除算を用いずにユークリッドの互除法を行うBinary GCDアルゴリズムとBinary Extended GCDアルゴリズムについて調べて、Elixirで実装しました。
この2つの違いは、Binary GCDアルゴリズムは最大公約数を返すのみですが、Binary Extended GCDアルゴリズムは最大公約数に加えて係数も返します。
Binary GCDアルゴリズムのElixir実装
iex> BinaryGcd.of(48, 18)
6
iex> BinaryGcd.of(0, 5)
5
iex> BinaryGcd.of(54, 24)
6
iex> BinaryGcd.of(17, 13)
1
defmodule BinaryGcd do
def of(m, n)
def of(0, n), do: n
def of(m, 0), do: m
def of(m, n) when Bitwise.band(m, 1) == 0 and Bitwise.band(n, 1) == 0 do
of(Bitwise.bsr(m, 1), Bitwise.bsr(n, 1))
|> Bitwise.bsl(1)
end
def of(m, n) when Bitwise.band(n, 1) == 0 do
of(m, Bitwise.bsr(n, 1))
end
def of(m, n) when m <= n, do: of(m, n - m)
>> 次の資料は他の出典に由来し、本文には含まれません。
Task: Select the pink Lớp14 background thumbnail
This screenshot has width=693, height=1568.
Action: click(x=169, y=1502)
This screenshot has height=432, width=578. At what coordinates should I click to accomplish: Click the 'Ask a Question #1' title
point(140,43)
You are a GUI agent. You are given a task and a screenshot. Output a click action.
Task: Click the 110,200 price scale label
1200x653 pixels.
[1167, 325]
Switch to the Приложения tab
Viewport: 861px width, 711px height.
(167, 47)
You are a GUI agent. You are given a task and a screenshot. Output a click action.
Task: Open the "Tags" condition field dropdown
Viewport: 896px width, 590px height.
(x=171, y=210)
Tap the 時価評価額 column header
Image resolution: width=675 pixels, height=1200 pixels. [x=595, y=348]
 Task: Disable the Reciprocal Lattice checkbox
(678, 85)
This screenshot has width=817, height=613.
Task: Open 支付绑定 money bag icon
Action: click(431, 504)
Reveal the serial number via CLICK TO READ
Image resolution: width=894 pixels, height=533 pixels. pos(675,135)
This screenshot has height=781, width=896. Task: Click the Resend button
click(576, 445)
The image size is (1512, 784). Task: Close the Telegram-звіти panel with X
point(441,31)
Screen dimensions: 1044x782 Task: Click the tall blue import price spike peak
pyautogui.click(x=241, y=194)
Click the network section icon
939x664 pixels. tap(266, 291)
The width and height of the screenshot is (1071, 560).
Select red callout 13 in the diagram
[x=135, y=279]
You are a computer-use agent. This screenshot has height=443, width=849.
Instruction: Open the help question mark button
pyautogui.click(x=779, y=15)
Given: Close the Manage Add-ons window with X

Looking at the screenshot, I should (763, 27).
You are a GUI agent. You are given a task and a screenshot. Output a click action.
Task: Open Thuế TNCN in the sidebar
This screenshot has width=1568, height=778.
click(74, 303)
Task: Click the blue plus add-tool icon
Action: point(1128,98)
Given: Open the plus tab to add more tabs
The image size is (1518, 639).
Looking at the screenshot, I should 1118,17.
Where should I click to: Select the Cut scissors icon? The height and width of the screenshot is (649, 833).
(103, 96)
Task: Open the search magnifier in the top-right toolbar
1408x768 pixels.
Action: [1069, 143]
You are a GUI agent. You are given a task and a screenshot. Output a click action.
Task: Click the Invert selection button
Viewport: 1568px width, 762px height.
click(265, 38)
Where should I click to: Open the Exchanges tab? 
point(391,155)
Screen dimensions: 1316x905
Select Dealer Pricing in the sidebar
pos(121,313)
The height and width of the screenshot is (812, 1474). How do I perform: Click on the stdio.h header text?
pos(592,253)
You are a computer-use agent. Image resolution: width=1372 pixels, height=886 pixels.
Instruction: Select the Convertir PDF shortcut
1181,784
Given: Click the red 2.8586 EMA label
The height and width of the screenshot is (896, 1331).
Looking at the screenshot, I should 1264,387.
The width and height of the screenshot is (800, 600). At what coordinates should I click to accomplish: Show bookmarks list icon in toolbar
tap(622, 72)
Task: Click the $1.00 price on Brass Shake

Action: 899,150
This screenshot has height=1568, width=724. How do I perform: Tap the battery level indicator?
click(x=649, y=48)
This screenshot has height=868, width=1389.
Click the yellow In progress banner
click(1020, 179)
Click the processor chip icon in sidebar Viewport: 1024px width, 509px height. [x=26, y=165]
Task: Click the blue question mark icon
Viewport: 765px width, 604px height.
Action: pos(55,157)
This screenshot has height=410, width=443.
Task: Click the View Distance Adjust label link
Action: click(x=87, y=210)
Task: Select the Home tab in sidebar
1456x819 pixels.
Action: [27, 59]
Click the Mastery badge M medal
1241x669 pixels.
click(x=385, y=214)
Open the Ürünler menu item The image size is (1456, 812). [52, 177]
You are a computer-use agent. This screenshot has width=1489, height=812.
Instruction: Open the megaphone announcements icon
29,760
def of(m, n), do: of(n, m)
end
- 両方の数が偶数の場合、両方を2で割り、その結果に2を掛けます。
- 片方の数が偶数の場合、それを2で割ります。
- 両方の数が奇数の場合、大きい方から小さい方を引きます。
- どちらかの数が0になるまで繰り返します。
Binary Extended GCD アルゴリズム
iex> BinaryExtendedGcd.of(48, 18)
{6, 2, -5}
iex> BinaryExtendedGcd.of(17, 13)
{1, -16, 21}
iex> BinaryExtendedGcd.of(0, 5)
{5, 0, 1}
iex> BinaryExtendedGcd.of(12, 0)
{12, 1, 0}
iex> CommonTwos.of(12, 8)
{2, 3, 2}
iex> CommonTwos.of(16, 24)
{3, 2, 3}
iex> CommonTwos.of(7, 11)
{0, 7, 11}
defmodule CommonTwos do
def of(a, b), do: sub({0, a, b})
# Private function that performs the recursive bitwise operations
# to find common factors of 2 between the two numbers
defp sub({shift, a, b}) when Bitwise.bor(a, b) |> Bitwise.band(1) != 0 do
{shift, a, b}
end
defp sub({shift, a, b}), do: sub({shift + 1, Bitwise.bsr(a, 1), Bitwise.bsr(b, 1)})
end
defmodule BinaryExtendedGcd do
def of(a, b)
def of(0, b), do: {b, 0, 1}
def of(a, 0), do: {a, 1, 0}
def of(a, b) do
CommonTwos.of(a, b)
|> reduce()
|> epilogue()
end
defp reduce({shift, a, b}) do
{shift, sub(a, b, a, b, 1, 0, 0, 1)}
end
defp epilogue({shift, {v, cc, dd}}) do
{Bitwise.bsl(v, shift), cc, dd}
end
# Main recursive function for binary extended GCD
# Returns {gcd, x, y} where gcd = ax + by
defp sub(0, v, _a, _b, _aa, _bb, cc, dd), do: {v, cc, dd}
defp sub(u, v, a, b, aa, bb, cc, dd) do
{u, a, b, aa, bb} = sub1(u, a, b, aa, bb)
{v, a, b, cc, dd} = sub2(v, a, b, cc, dd)
{u, v, aa, bb, cc, dd} = sub3(u, v, aa, bb, cc, dd)
sub(u, v, a, b, aa, bb, cc, dd)
end
# Handle odd/even cases for first parameter u
defp sub1(u, a, b, aa, bb) when Bitwise.band(u, 1) != 0 do
{u, a, b, aa, bb}
end
defp sub1(u, a, b, aa, bb), do: sub11(Bitwise.bsr(u, 1), a, b, aa, bb)
# Adjust Bézout coefficients when dividing by 2
defp sub11(u, a, b, aa, bb) when Bitwise.band(aa, 1) == 0 and Bitwise.band(bb, 1) == 0 do
{u, a, b, Bitwise.bsr(aa, 1), Bitwise.bsr(bb, 1)}
end
defp sub11(u, a, b, aa, bb) do
{u, a, b, Bitwise.bsr(aa + b, 1), Bitwise.bsr(bb - a, 1)}
end
# Handle odd/even cases for second parameter v
defp sub2(v, a, b, cc, dd) when Bitwise.band(v, 1) != 0 do
{v, a, b, cc, dd}
end
defp sub2(v, a, b, cc, dd), do: sub11(Bitwise.bsr(v, 1), a, b, cc, dd)
# Compare and subtract based on magnitude
defp sub3(u, v, aa, bb, cc, dd) when u >= v do
{u - v, v, aa - cc, bb - dd, cc, dd}
end
defp sub3(u, v, aa, bb, cc, dd) do
{u, v - u, aa, bb, cc - aa, dd - bb}
end
end